=== Begin Enclosure ===

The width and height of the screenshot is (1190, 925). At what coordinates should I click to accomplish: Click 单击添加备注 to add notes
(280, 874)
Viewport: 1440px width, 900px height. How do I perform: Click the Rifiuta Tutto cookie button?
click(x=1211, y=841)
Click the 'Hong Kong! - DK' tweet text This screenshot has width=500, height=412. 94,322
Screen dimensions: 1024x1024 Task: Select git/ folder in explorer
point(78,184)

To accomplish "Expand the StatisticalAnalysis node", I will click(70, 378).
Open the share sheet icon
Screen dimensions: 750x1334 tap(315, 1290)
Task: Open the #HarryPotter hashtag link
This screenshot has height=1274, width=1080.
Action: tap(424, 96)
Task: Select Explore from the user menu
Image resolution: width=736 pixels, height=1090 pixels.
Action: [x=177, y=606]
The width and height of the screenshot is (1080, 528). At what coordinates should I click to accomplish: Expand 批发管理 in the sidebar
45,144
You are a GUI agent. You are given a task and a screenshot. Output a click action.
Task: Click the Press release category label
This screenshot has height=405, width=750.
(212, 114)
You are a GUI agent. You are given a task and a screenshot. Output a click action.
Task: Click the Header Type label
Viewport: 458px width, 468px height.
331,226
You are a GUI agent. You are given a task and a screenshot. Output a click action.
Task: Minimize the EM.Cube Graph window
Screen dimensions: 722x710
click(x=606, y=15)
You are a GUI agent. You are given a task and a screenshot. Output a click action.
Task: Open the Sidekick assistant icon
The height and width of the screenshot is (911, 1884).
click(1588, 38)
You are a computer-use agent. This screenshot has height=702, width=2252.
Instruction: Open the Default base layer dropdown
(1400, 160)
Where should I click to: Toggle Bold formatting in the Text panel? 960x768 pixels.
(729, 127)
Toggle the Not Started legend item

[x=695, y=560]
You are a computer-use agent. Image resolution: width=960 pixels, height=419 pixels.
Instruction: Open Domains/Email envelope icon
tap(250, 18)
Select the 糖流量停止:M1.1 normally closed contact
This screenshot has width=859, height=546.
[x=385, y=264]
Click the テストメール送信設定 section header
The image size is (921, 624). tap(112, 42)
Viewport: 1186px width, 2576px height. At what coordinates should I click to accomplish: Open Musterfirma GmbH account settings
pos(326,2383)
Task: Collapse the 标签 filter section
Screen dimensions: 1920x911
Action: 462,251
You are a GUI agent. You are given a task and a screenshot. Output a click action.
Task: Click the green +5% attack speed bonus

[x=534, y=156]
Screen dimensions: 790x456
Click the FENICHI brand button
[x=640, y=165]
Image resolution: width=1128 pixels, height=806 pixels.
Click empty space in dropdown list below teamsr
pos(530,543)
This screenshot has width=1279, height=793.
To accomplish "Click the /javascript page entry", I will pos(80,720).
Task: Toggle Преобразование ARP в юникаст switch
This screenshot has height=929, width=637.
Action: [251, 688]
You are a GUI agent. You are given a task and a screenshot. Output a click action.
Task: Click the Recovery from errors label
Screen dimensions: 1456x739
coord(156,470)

=== End Enclosure ===

== Exercise instructions ==
Would you return exactly, and only, the lines beginning at the one with "Click the テストメール送信設定 section header" and ending at the last line of the listing?

== Answer section ==
Click the テストメール送信設定 section header
The image size is (921, 624). tap(112, 42)
Viewport: 1186px width, 2576px height. At what coordinates should I click to accomplish: Open Musterfirma GmbH account settings
pos(326,2383)
Task: Collapse the 标签 filter section
Screen dimensions: 1920x911
Action: 462,251
You are a GUI agent. You are given a task and a screenshot. Output a click action.
Task: Click the green +5% attack speed bonus

[x=534, y=156]
Screen dimensions: 790x456
Click the FENICHI brand button
[x=640, y=165]
Image resolution: width=1128 pixels, height=806 pixels.
Click empty space in dropdown list below teamsr
pos(530,543)
This screenshot has width=1279, height=793.
To accomplish "Click the /javascript page entry", I will pos(80,720).
Task: Toggle Преобразование ARP в юникаст switch
This screenshot has height=929, width=637.
Action: [251, 688]
You are a GUI agent. You are given a task and a screenshot. Output a click action.
Task: Click the Recovery from errors label
Screen dimensions: 1456x739
coord(156,470)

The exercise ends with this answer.